«Mister RhB» geht in Pension

Peider Härtli war während 24 Jahren Mediensprecher der Rhätischen Bahn, RhB. Jetzt, mit 63, ist Schluss. Peider Härtli geht in Pension und möchte sich vermehrt auf sein Hobby, die Vulkane, konzentrieren.

Ehemaliger RhB-Mediensprecher Peider Härtli

Bildlegende: Ich schaue auf eine schöne Zeit bei der RhB zurück und freue mich darauf, mehr Zeit für Hobbies zu haben. zVg

Seit 1989 war Peider Härtli der Kommunikationsverantwortliche der RhB. Obwohl ihn viele Leute so bezeichneten, sieht er sich nicht als «Mister RhB». «Klar kennen mich die Menschen eher als den Direktor, trotzdem finde ich das Wort masslos übertrieben», erklärt Peider Härtli gegenüber «Regionaljournal» von Radio SRF 1.  

«Da kommt einiges auf mich zu», habe er schon am ersten Arbeitstag gedacht. Der Grund war ein Kleinkrieg zwischen einem Zeitungsjournalisten und dem damaligen RhB-Direktor. Von diesem Augenblick an, sei es für ihn wichtig gewesen, gegenüber den Medien eine gute Basis zu schaffen. Diese bestehe noch heute aus gegenseitigem Vertrauen und Fairness, so Härtli weiter.

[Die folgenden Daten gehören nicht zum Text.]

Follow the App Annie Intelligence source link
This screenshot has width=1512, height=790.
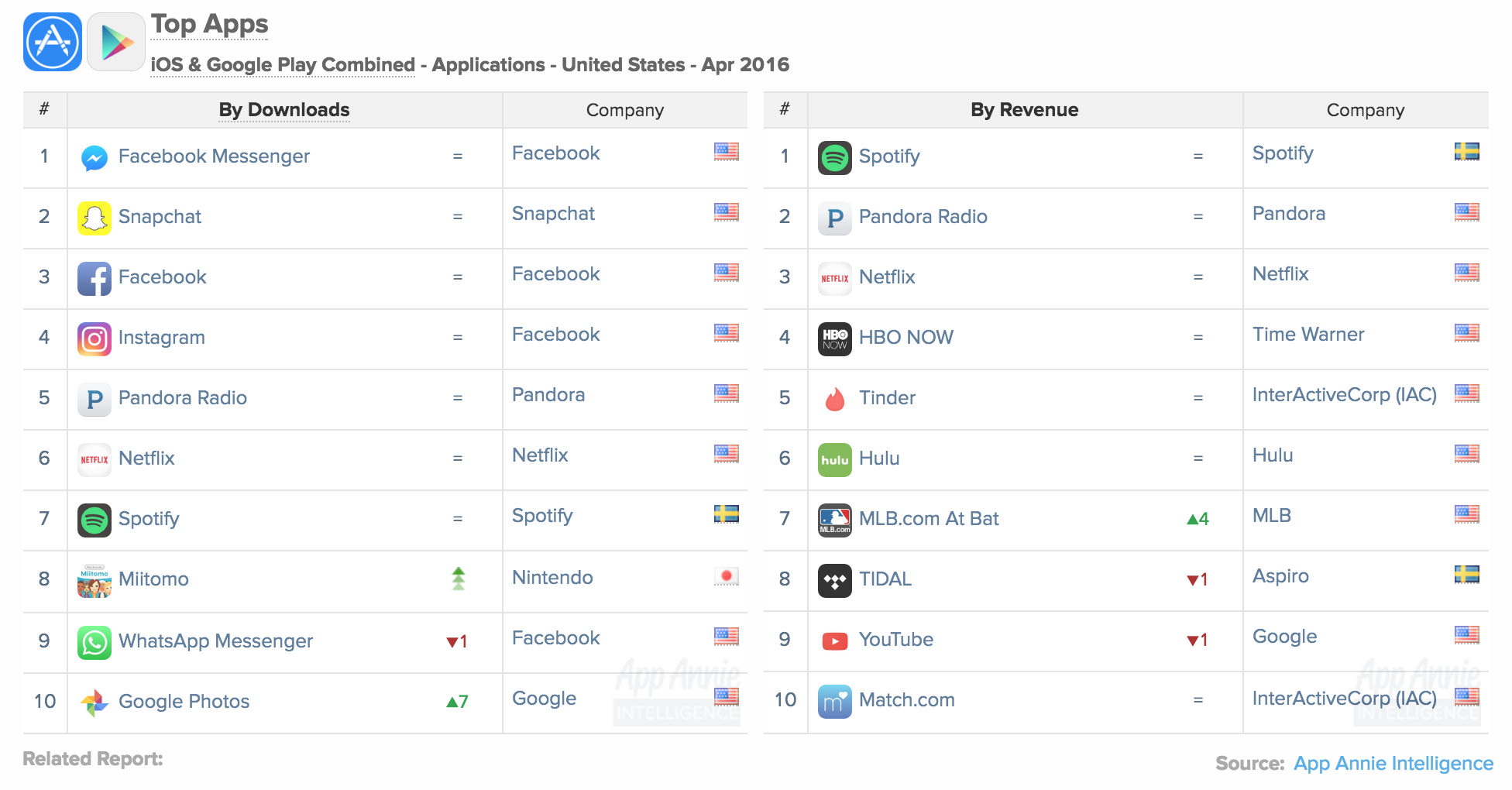click(1393, 764)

Angst, nach der Pensionierung in ein schwarzes Loch zu fallen, habe er nicht. Die Pensionierung sei ein wohl überlegter Schritt gewesen, der in den letzten zwei Jahren gereift sei. «Jetzt habe ich endlich Zeit zu reisen und meinem grössten Hobby zu frönen: den Vulkanen in Süditalien.»